The formation tightened up as the drones came to a dense area of the city. They flew through a narrow gap between two buildings, and burst out into a wide courtyard filled with people.

This particular courtyard was once a popular spot for local politicians or celebrities to gather a crowd for press announcements. In another lifetime. Now it could have passed for any old junkyard from before the war, except the crowds remained, making use of the debris for makeshift homes or shop stalls.

The only thing the drones knew was that there was a crowd of people greater than a predetermined number.
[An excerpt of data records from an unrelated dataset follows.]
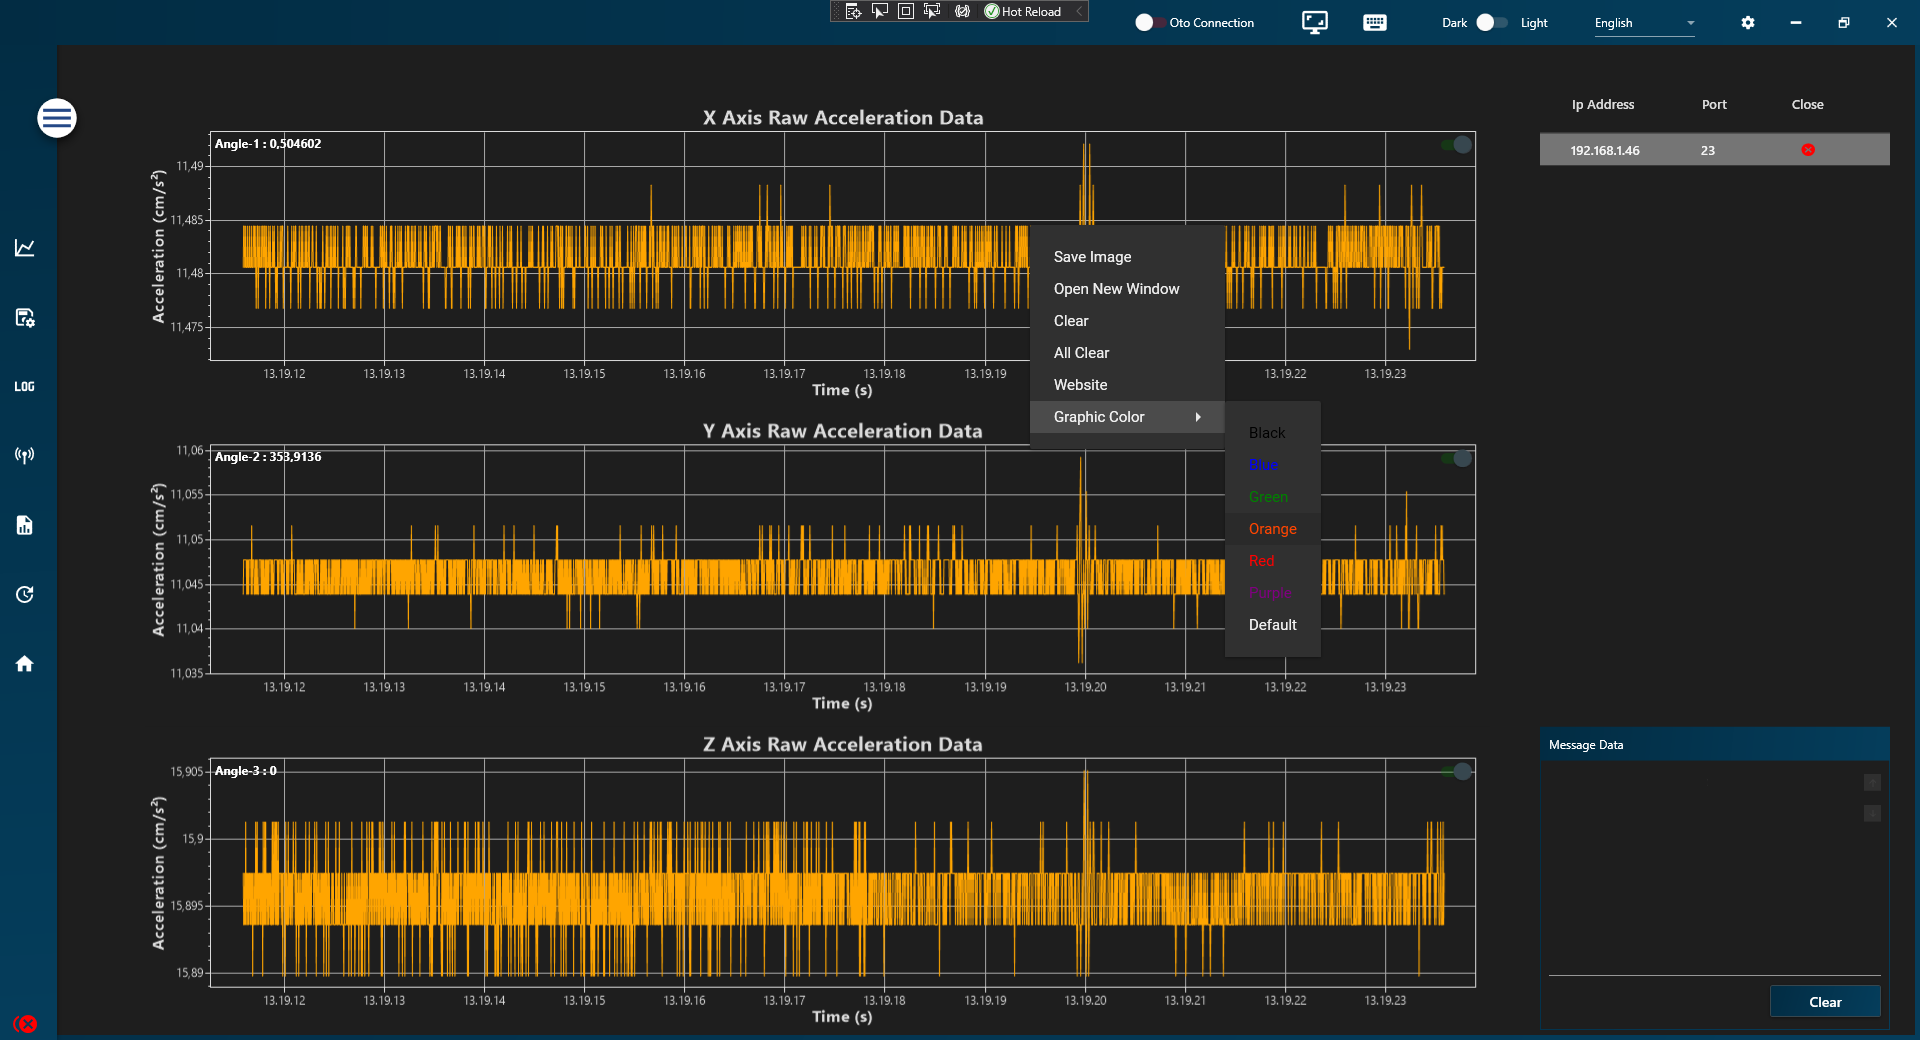This screenshot has width=1920, height=1040.
Task: Open the save configuration icon in sidebar
Action: 25,317
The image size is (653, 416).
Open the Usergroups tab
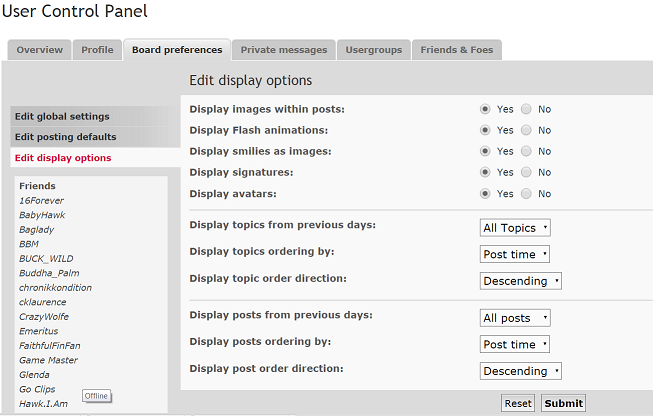point(374,50)

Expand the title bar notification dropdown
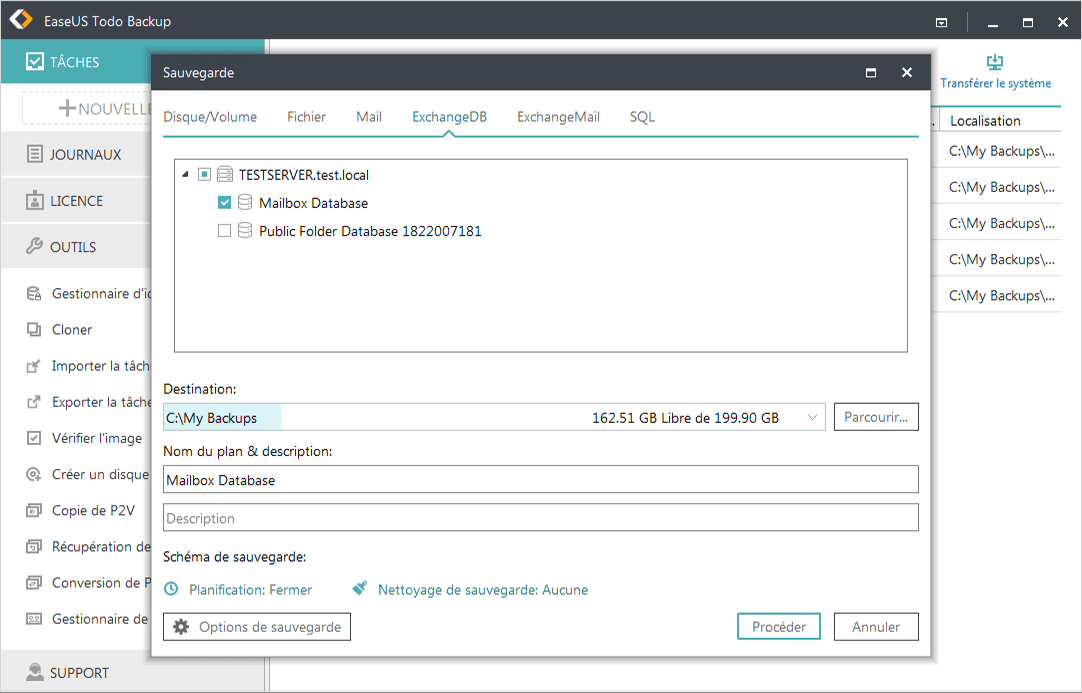941,21
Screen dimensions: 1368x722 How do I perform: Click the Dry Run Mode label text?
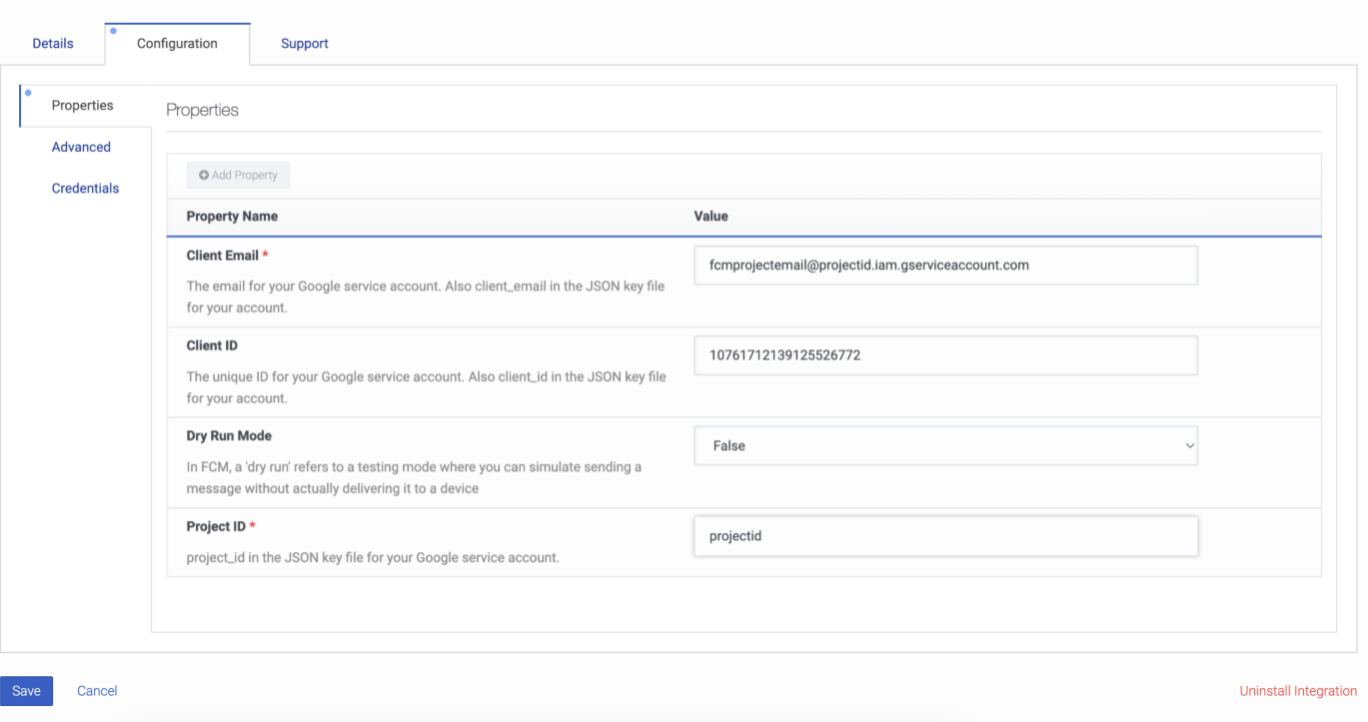tap(229, 436)
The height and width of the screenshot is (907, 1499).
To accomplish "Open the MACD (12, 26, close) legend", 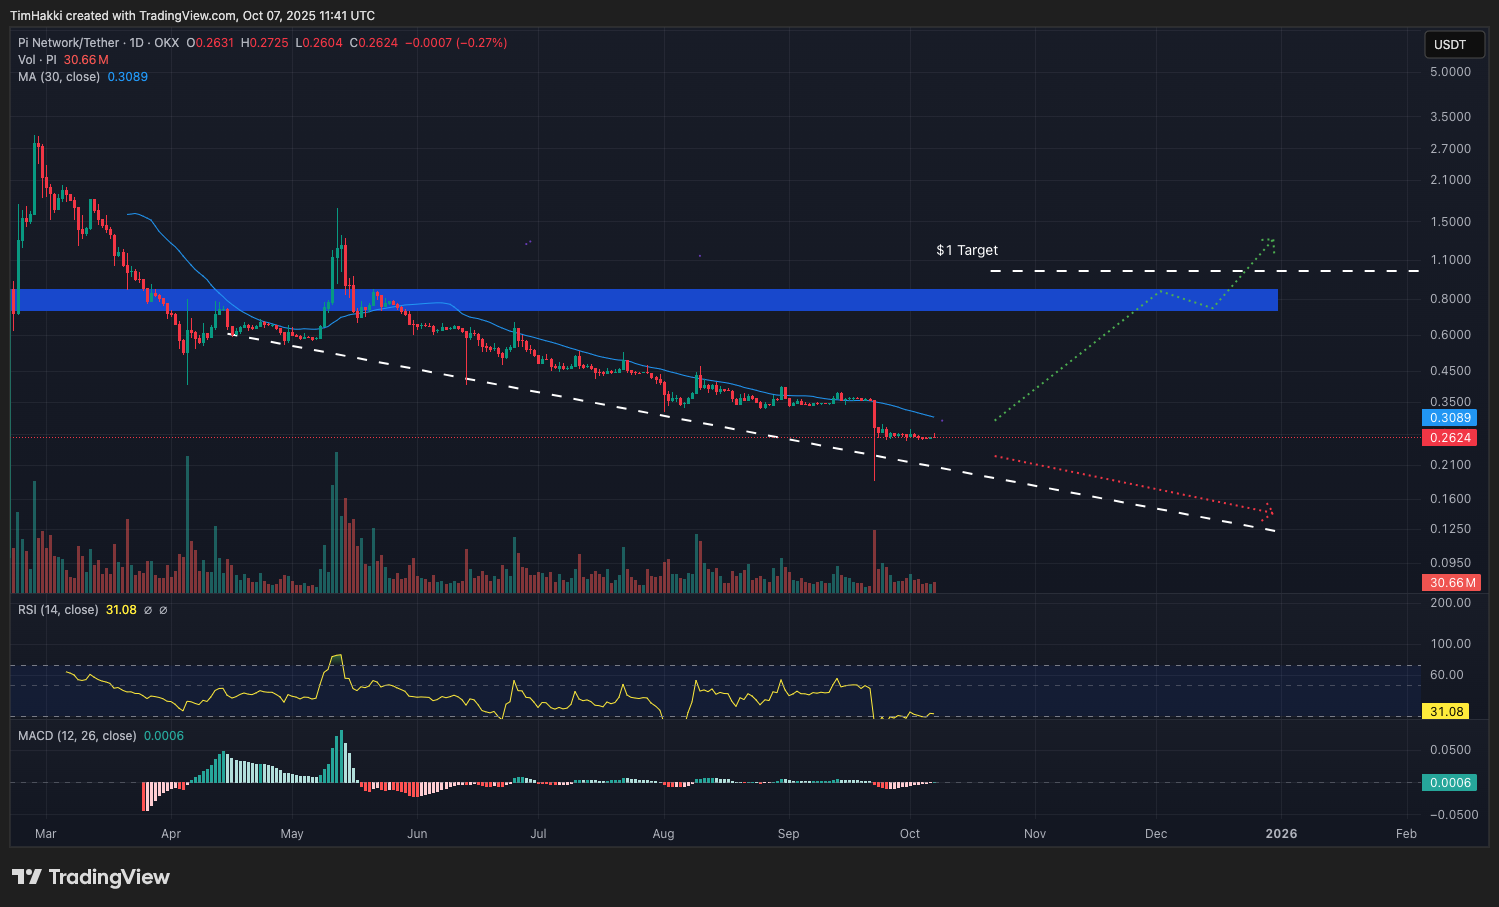I will click(77, 736).

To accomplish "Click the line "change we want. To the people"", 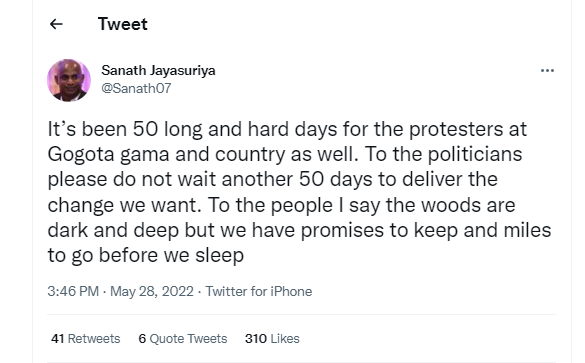I will [x=281, y=205].
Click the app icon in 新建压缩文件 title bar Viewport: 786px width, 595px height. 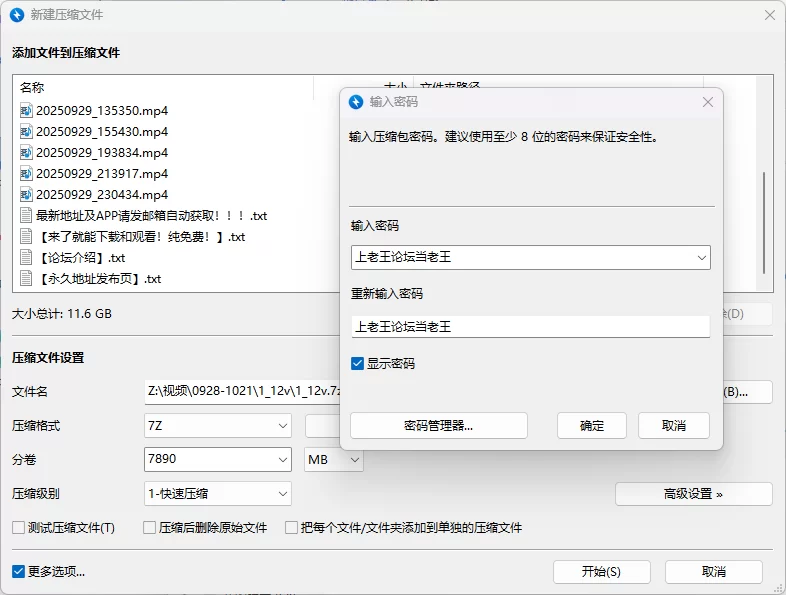coord(15,15)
In fact there were over a hundred souls scratching a living amongst the filth.
But the drones didn’t care. They weren’t programmed to. The arbitrary value written in their code for this mission determined the value of the peoples’ lives below, and their number was up.

 

Four drones drifted to each corner of the courtyard, and the last two hovered back to back in the centre, revolving on the spot. Weapons and scanners disappeared inside their chassis’ as they rearranged their front facing armour plates to reveal display monitors hidden beneath.

Simeon appeared, his face projecting from each of the six drones in the courtyard. When he cleared his throat, the noise boomed out and echoed off the building walls, magnifying
its effect.

‘Attention,’ he began, ‘Attention citizens of the Confederacy. I have been informed of a small minority who are itching to distribute their stockpile of illegal weapons amongst
you. For your own safety, we do not want you getting any... distressing ideas. Therefore, I have no choice but to outlaw any congregation with over twenty people. You have 30 seconds to disperse.’

The image of Simeon separated into chunks as the drones packed away their displays.

No one moved. But then, no one cared.

Simeon’s words simply bounced off the crowd, too immured to notice. People shuffled around as aimlessly as they always had, lost in their own worlds. A small child buried in his mother’s clothing tugged on her rags and pointed up, trying to get her to notice the drones. Despair hung in the air like a fog, while the people sat and waited for death to come.

But they weren’t expecting it to be today.

The drones finished packing away the monitors and whipped out their cannons, like gunslingers from a Western.

They fired mercilessly into the crowd.

 

Simeon switched control of the drones over to their built-in artificial intelligence program and tore himself away from his desk. Controlling his drones manually was just too much fun, but he had had little luck in locating the General’s iPC with the bio-ID in this way. He couldn’t see everything. Not yet.

He walked over to General Withers’ liquor cabinet and fetched a fine bottle of Scotch whiskey. They didn’t make these any more. Another relic.

The man knew how to relax
, Simeon thought, as he poured a drink and leaned back on the counter. He surveyed the gigantic living quarters that had once been the General’s, right at the very top of the Tower.

A rich mahogany desk, with spare iPCs, networked AI hard drives, and built in wireless chargers occupied the centre of the room. Plush carpets that massaged his feet with low currents of static electricity. It might have been pleasant to someone else, but not to Simeon. He’d rearrange the room to his liking soon enough. It was prime real estate after all, and he couldn’t let it go to waste.

An entire wall dedicated to banks of monitors showed areas in and around the Tower, with a special section for the private rooms of the rest of the Confederacy’s High Council members.

So Withers was as paranoid as the rest of us
, he thought.
Not paranoid enough apparently
. He could only watch the Council members while they relaxed in their rooms. A mistake Simeon would not repeat.